What you will do | Below this line is the material. Write out only its lines from the one containing "Click the comments" through the one containing "has width=536, height=264.", both kept, exactly.

Supplied entries |

===

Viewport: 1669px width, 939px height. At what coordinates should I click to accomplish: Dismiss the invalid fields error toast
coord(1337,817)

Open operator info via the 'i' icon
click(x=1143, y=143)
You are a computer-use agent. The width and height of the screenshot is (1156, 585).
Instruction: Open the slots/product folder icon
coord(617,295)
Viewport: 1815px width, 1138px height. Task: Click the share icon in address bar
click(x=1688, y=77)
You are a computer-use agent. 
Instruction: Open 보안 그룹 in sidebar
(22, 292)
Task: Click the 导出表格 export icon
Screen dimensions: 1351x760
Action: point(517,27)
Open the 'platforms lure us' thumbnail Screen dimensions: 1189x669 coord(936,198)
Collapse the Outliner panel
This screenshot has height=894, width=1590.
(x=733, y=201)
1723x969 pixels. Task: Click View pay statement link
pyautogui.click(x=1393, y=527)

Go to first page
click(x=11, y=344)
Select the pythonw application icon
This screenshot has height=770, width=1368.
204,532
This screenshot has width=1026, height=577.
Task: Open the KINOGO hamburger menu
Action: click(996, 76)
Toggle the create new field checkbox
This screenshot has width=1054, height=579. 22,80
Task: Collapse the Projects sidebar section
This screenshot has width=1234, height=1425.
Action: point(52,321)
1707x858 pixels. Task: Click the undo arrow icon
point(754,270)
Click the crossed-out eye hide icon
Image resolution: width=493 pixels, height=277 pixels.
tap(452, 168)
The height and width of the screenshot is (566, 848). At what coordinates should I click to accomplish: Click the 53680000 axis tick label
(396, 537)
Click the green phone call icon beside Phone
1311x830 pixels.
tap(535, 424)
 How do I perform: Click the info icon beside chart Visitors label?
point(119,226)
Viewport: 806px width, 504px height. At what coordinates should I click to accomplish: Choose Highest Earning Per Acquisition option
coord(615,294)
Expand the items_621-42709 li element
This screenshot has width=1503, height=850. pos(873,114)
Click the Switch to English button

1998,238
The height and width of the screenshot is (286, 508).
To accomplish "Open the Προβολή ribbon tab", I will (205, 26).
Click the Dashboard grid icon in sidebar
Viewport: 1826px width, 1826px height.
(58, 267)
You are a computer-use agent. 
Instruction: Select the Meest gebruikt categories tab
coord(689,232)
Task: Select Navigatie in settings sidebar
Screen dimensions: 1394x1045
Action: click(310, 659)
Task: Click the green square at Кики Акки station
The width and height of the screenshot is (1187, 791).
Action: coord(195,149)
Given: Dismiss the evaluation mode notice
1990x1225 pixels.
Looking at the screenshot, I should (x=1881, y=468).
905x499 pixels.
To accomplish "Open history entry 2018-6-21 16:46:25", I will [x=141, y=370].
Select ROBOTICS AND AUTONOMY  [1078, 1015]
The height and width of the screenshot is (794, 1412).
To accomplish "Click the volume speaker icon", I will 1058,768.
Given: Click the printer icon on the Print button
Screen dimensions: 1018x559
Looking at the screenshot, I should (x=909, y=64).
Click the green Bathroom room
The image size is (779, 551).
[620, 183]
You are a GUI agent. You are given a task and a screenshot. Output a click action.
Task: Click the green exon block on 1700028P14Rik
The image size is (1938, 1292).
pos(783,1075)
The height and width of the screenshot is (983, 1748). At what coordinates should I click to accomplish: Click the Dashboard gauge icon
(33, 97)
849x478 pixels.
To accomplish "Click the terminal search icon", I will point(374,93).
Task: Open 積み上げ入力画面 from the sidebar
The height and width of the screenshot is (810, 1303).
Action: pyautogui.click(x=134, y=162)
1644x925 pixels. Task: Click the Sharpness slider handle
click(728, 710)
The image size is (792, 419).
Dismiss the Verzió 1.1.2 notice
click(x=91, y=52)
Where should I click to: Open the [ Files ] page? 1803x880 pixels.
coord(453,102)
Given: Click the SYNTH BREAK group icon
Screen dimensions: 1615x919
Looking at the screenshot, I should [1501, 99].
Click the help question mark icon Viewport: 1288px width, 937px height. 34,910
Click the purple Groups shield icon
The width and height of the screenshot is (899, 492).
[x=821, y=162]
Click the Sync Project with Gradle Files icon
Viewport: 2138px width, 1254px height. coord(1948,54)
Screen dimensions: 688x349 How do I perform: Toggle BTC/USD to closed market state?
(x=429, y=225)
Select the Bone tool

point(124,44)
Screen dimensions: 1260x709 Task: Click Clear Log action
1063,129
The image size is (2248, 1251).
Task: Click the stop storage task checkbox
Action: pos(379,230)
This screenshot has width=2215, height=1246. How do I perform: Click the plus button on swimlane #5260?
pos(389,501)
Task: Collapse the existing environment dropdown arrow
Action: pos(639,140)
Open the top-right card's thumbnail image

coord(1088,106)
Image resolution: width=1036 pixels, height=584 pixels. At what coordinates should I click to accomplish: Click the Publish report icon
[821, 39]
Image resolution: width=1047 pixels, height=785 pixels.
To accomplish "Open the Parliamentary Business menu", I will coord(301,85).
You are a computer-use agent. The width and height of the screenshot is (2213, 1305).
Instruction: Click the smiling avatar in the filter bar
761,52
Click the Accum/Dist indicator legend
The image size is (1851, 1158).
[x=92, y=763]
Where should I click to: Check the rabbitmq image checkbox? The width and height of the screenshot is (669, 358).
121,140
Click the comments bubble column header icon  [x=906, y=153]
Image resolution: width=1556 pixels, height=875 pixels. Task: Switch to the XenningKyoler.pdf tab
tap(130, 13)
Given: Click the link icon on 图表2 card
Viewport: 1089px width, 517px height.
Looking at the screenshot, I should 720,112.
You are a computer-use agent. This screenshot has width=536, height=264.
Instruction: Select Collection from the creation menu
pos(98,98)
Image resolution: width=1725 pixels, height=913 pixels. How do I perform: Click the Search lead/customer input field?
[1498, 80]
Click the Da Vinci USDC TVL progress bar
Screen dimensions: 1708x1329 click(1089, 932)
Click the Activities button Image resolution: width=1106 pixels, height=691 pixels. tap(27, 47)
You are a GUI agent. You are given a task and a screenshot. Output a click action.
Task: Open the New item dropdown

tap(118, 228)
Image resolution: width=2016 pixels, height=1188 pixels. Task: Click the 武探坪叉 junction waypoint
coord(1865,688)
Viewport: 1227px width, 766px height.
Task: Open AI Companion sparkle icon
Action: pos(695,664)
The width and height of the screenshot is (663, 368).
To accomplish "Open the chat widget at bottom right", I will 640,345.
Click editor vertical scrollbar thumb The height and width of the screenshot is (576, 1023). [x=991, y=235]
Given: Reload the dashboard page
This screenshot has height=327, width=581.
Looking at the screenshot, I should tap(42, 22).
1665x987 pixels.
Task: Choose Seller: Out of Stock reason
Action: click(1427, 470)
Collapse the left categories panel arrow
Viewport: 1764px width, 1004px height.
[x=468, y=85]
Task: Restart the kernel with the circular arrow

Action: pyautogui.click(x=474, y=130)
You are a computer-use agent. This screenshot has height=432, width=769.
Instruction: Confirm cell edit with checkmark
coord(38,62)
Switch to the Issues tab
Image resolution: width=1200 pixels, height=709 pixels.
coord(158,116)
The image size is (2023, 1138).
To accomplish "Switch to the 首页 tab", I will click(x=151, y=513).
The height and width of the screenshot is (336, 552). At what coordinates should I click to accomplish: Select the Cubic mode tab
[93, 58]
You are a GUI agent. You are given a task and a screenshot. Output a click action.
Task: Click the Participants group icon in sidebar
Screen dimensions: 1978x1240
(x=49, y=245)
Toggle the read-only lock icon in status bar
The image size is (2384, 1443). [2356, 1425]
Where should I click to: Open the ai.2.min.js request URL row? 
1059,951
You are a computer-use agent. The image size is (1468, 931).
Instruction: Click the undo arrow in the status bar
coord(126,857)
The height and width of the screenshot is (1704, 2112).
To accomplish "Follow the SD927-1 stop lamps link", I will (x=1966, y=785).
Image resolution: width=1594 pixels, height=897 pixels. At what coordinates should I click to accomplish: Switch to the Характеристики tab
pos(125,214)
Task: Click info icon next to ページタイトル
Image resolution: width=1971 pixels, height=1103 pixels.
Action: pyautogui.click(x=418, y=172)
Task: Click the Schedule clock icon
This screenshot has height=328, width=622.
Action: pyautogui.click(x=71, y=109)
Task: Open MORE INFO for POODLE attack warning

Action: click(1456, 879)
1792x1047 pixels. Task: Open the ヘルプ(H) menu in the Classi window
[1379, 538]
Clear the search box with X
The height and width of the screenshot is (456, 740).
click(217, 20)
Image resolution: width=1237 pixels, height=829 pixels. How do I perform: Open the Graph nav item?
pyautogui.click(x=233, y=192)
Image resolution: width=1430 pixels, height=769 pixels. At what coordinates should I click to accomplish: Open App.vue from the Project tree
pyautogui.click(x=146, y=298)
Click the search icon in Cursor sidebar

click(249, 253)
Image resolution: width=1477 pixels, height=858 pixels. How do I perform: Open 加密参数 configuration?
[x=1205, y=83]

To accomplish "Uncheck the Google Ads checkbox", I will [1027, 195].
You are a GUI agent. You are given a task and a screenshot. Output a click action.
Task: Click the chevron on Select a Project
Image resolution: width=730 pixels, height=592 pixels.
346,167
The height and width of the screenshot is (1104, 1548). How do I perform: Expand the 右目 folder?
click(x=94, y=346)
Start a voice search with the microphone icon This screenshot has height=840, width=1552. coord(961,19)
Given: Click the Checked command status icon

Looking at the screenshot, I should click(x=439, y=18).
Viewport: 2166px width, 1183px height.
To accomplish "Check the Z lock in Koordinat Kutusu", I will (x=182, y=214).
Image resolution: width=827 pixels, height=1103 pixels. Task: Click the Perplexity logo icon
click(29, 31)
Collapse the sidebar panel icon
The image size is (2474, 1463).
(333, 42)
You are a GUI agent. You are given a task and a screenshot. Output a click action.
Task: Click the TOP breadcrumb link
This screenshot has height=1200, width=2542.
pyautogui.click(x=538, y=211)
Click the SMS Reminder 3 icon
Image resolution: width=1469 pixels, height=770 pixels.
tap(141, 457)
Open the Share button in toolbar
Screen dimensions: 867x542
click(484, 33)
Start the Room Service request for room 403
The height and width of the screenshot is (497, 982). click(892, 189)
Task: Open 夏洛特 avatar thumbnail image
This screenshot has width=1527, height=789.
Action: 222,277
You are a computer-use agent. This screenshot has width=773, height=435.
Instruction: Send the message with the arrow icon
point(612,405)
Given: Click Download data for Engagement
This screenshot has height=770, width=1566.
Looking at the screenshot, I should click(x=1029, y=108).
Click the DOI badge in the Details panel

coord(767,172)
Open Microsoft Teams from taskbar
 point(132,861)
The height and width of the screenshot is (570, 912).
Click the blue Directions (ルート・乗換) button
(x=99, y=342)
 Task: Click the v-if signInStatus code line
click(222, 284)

===

Response area |
Click the comments bubble column header icon  [x=906, y=153]
Image resolution: width=1556 pixels, height=875 pixels. Task: Switch to the XenningKyoler.pdf tab
tap(130, 13)
Given: Click the link icon on 图表2 card
Viewport: 1089px width, 517px height.
Looking at the screenshot, I should 720,112.
You are a computer-use agent. This screenshot has width=536, height=264.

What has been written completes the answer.